RECORDS PROVIDED

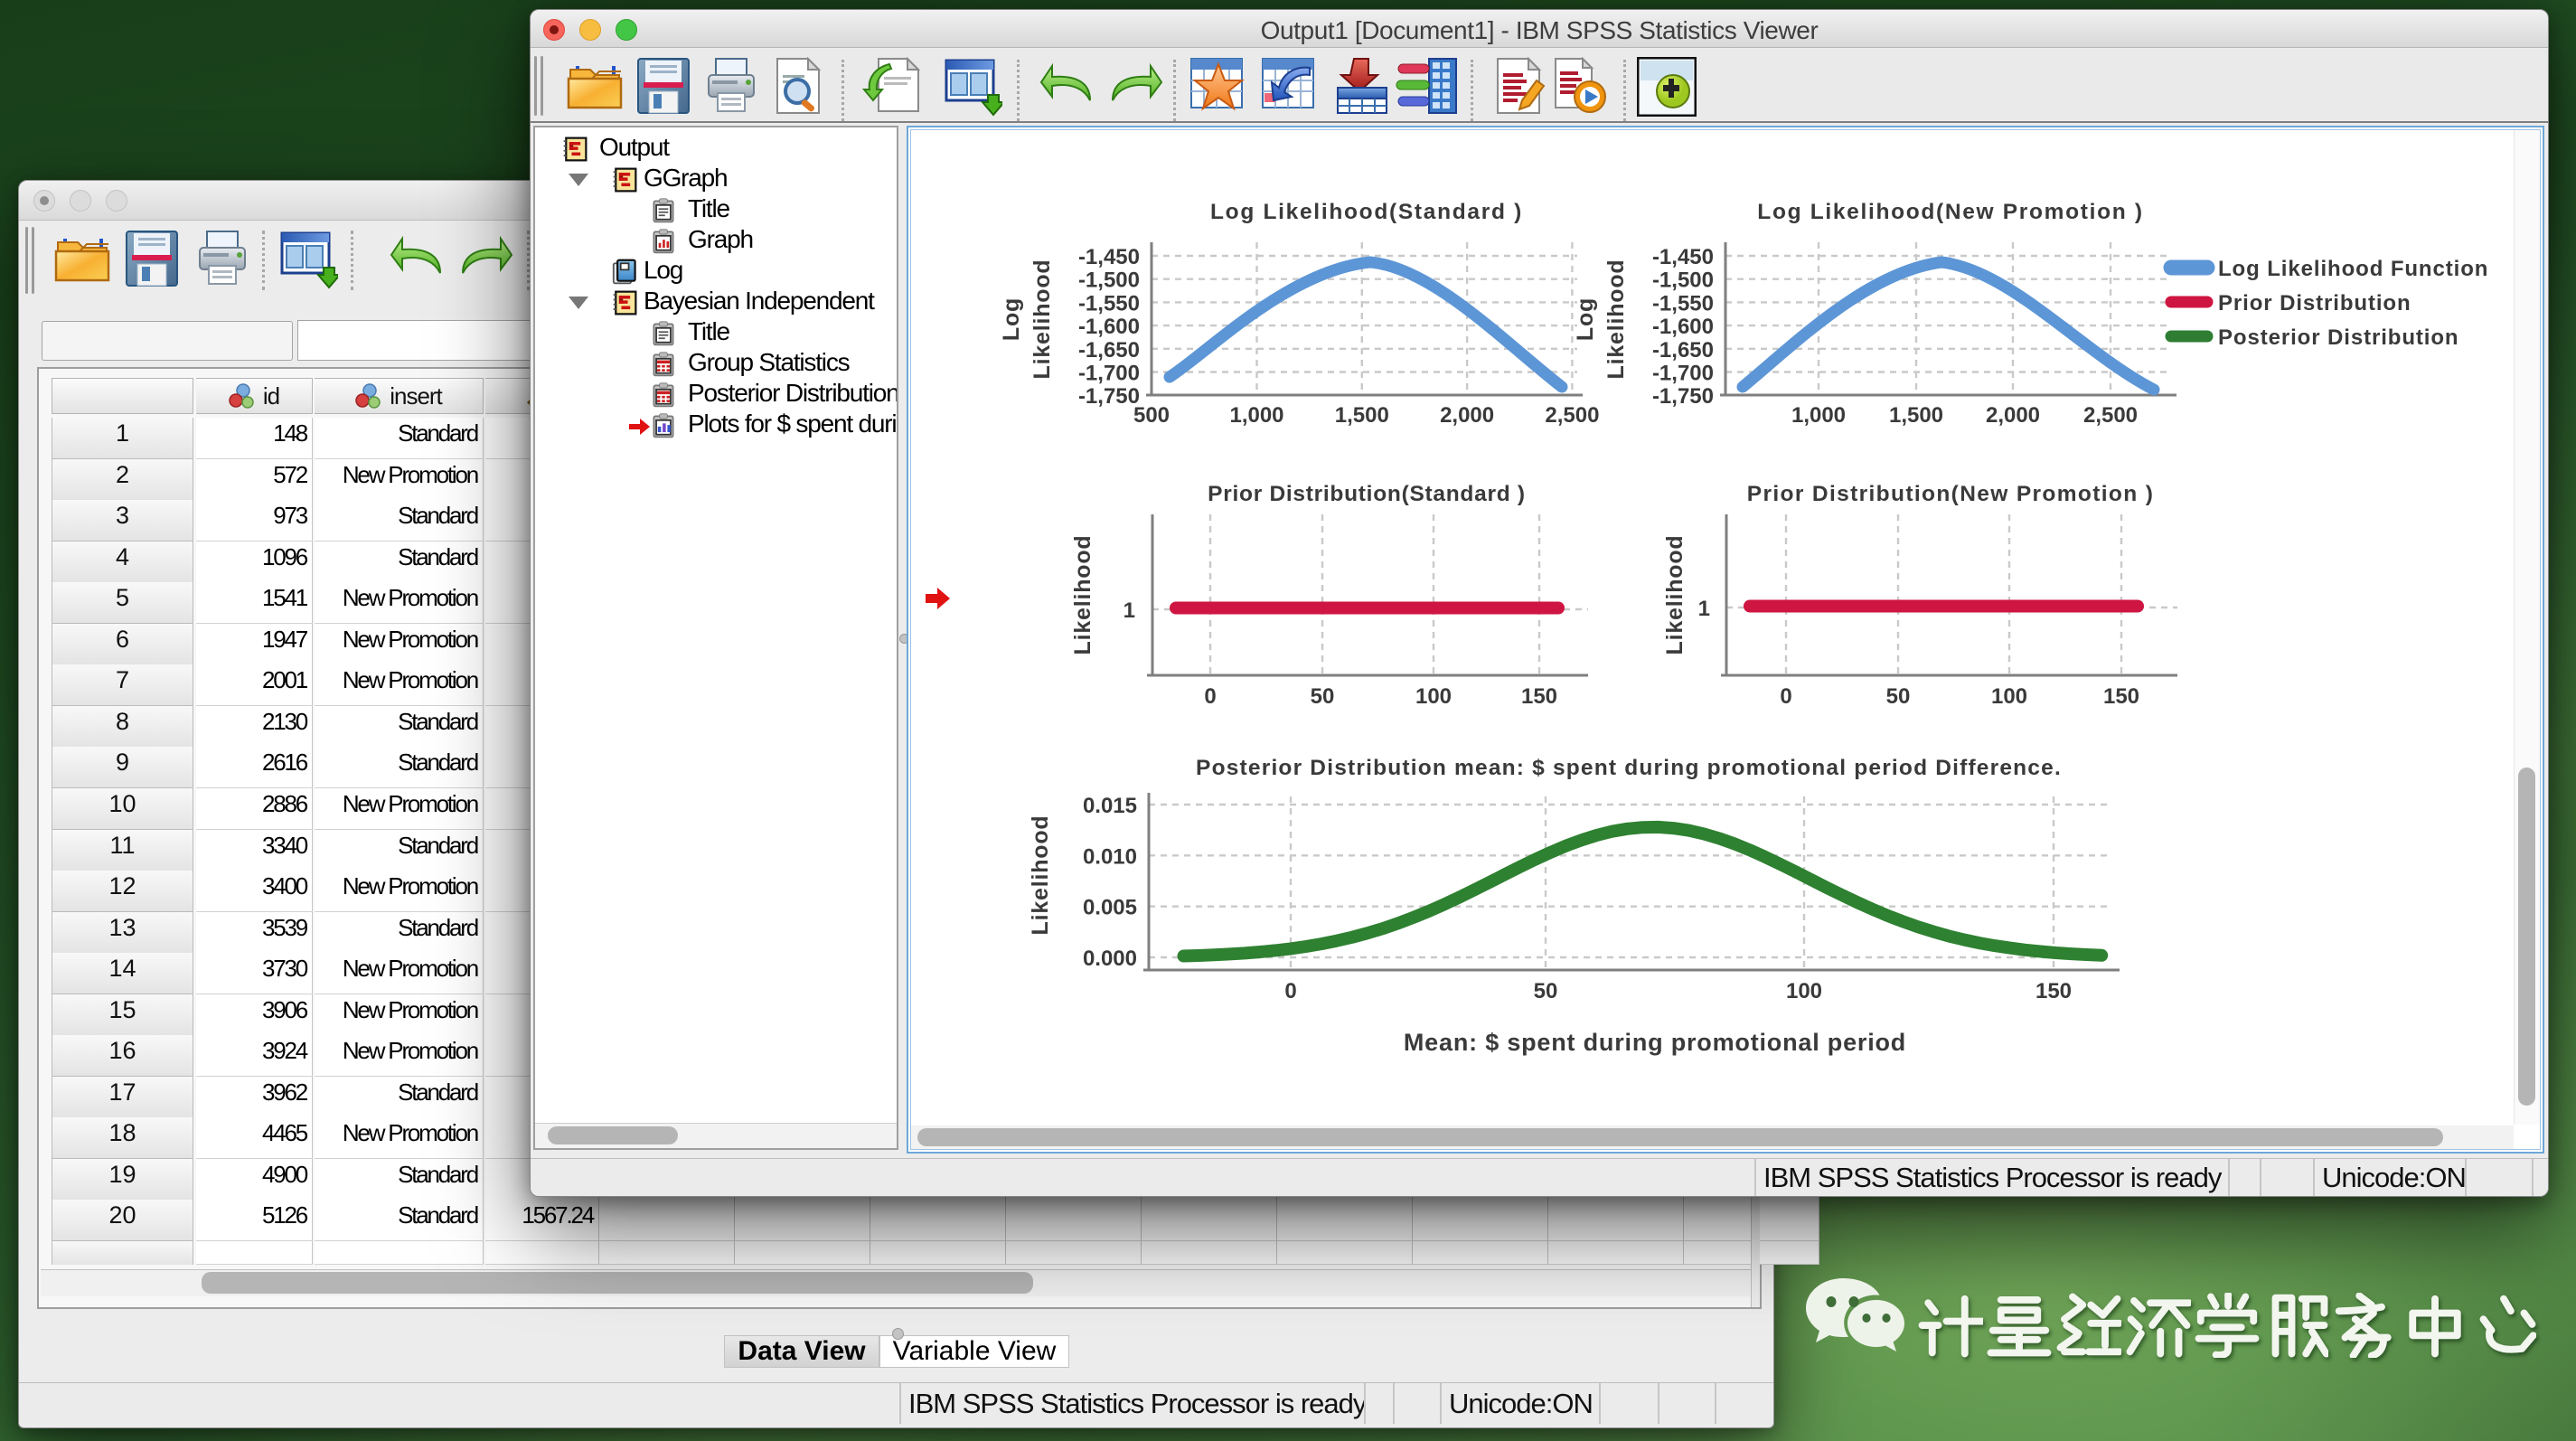 The image size is (2576, 1441). Describe the element at coordinates (1110, 806) in the screenshot. I see `svg-text: 0.015` at that location.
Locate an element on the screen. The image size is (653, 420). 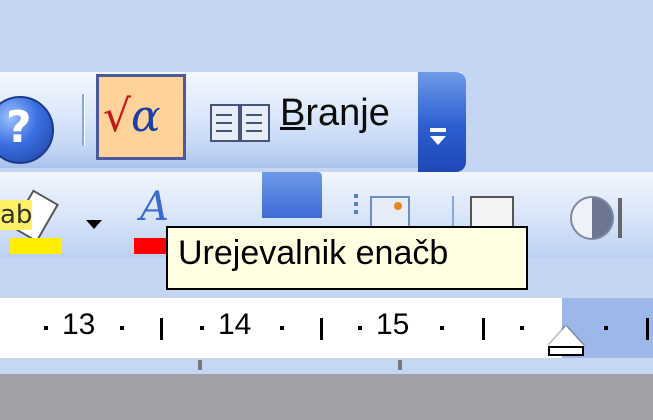
right-indent-marker-base is located at coordinates (566, 351).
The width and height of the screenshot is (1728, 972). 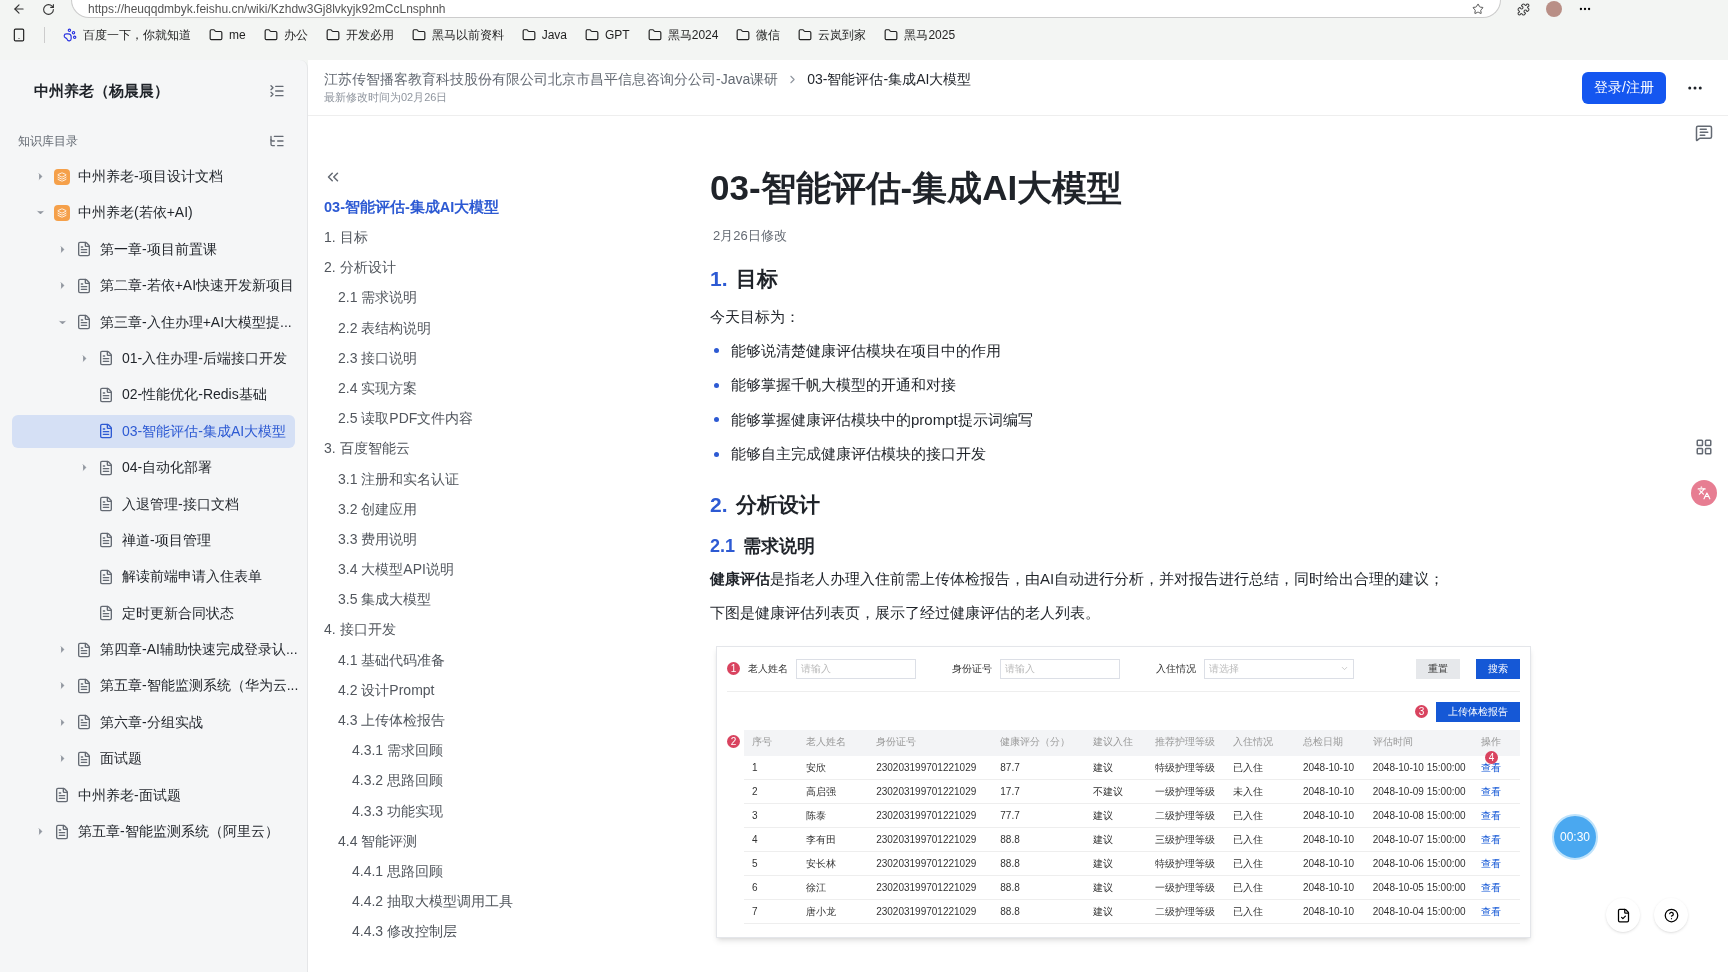 What do you see at coordinates (154, 395) in the screenshot?
I see `tree-item: 02-性能优化-Redis基础` at bounding box center [154, 395].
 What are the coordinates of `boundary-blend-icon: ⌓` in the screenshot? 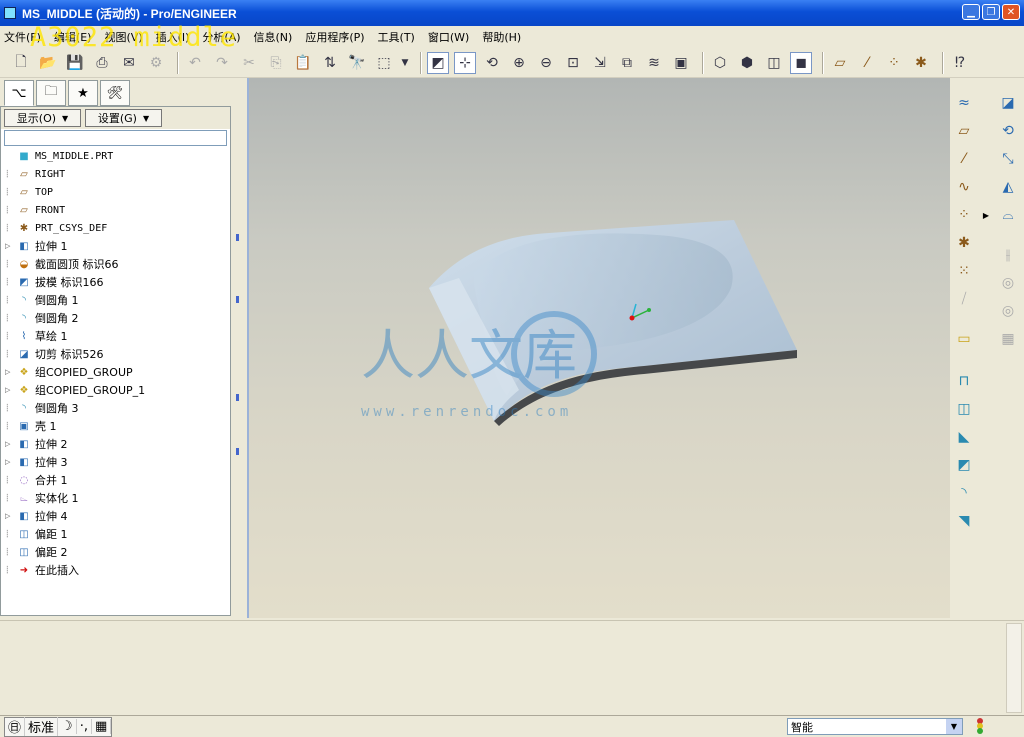 It's located at (1008, 215).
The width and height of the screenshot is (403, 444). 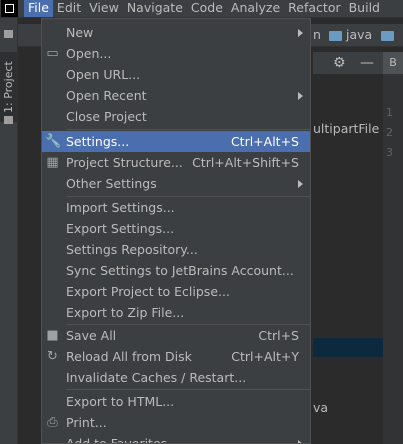 I want to click on project-structure-icon: ▦, so click(x=52, y=162).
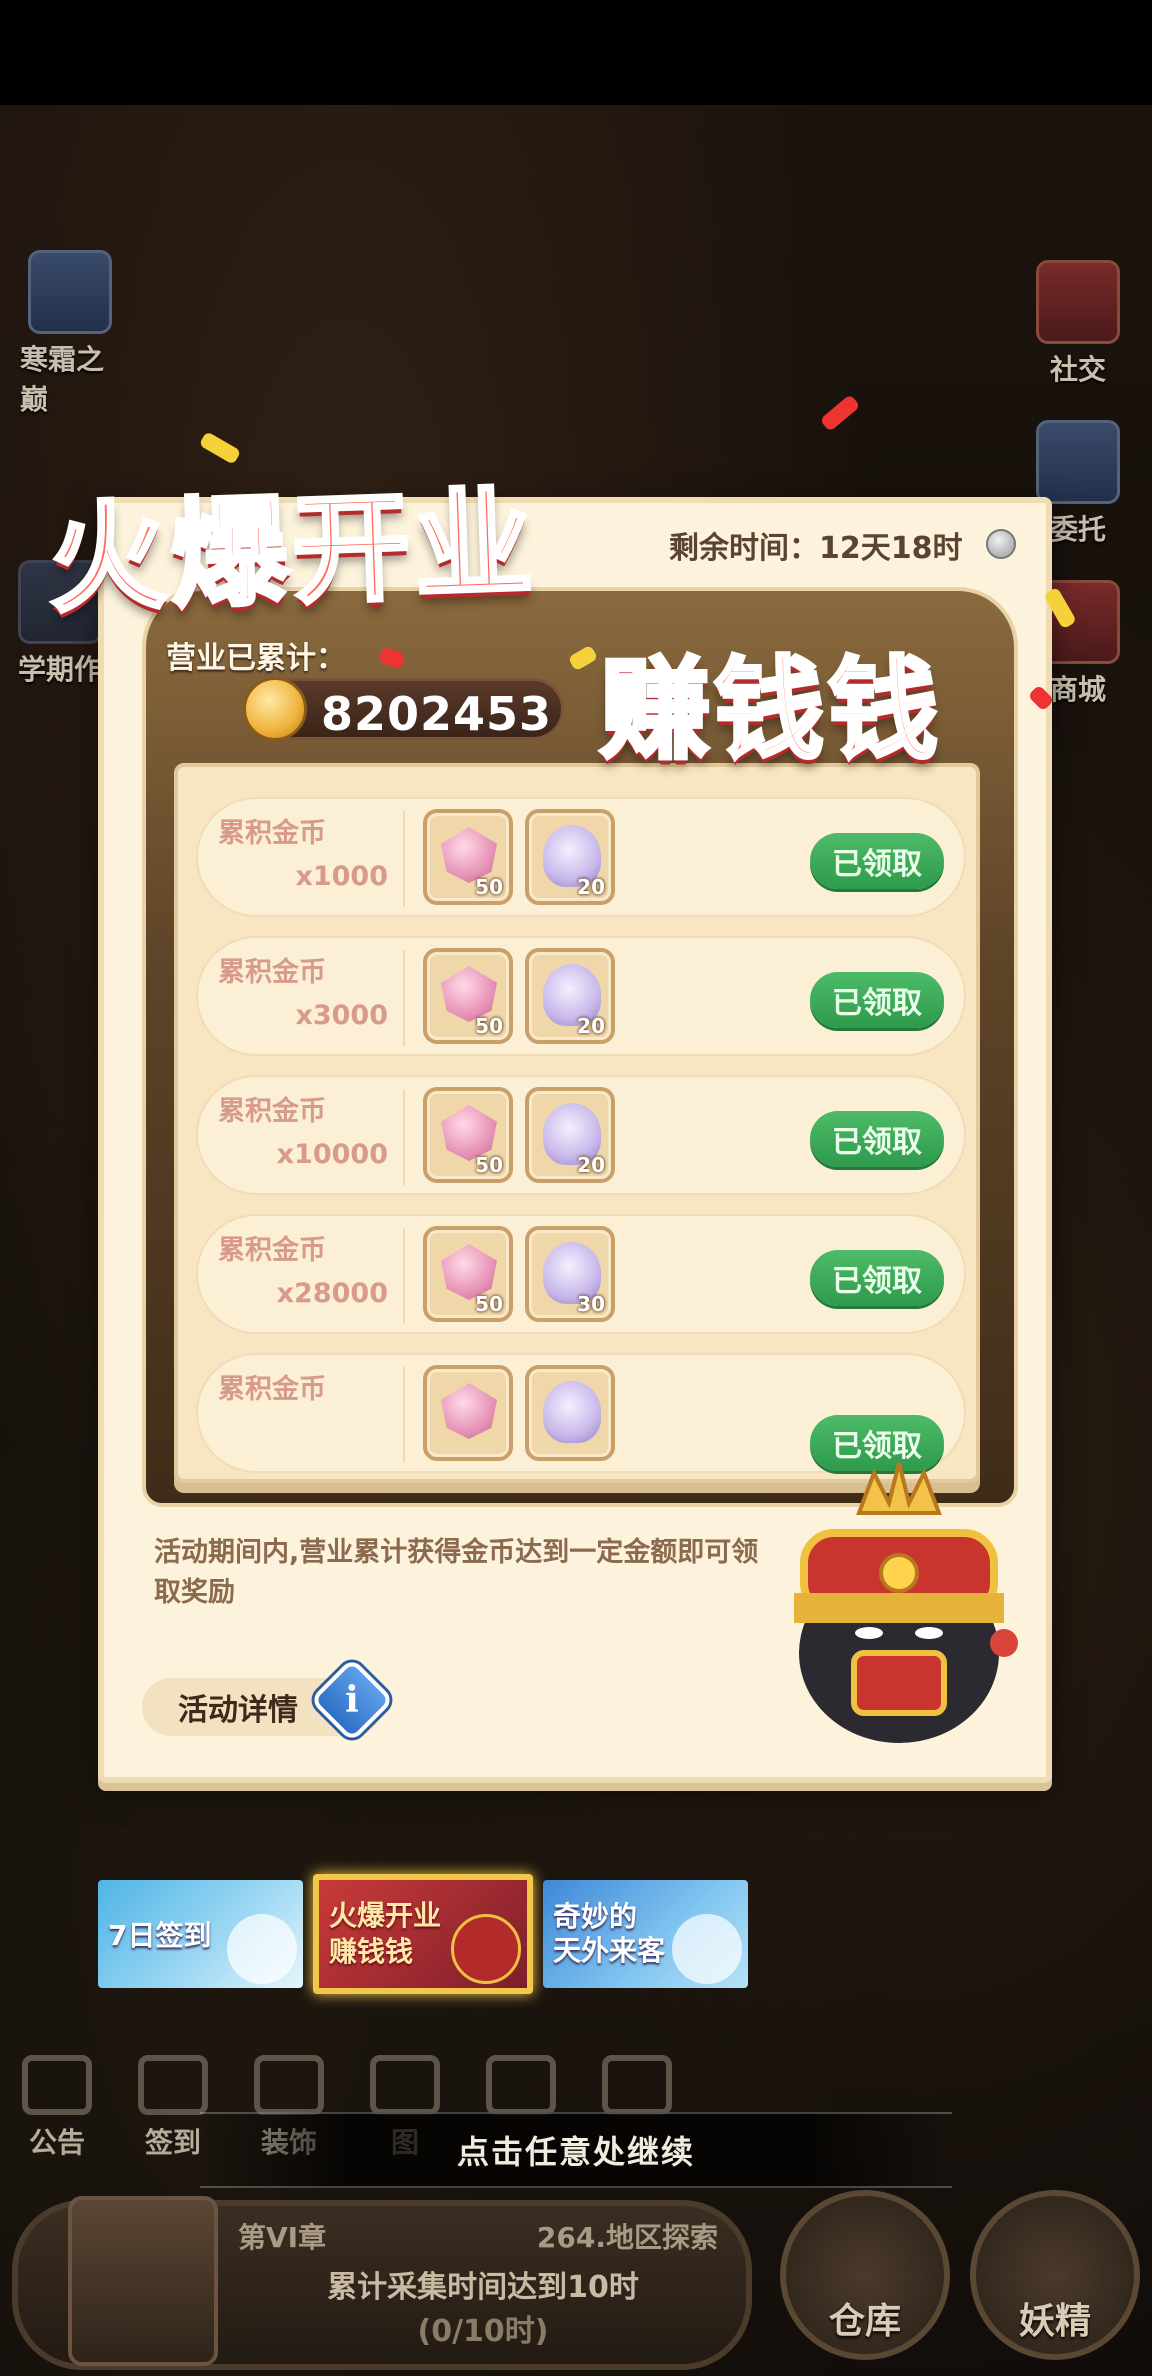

THE TASK
Quote the lines of the listing starting at its first line and ending at the line that contains "right-indent-marker-base is located", including both. Leave the pictures out of your answer.

ANSWER FOR THIS EXERCISE
 The image size is (2576, 1441). Describe the element at coordinates (1110, 806) in the screenshot. I see `svg-text: 0.015` at that location.
Locate an element on the screen. The image size is (653, 420). 
right-indent-marker-base is located at coordinates (566, 351).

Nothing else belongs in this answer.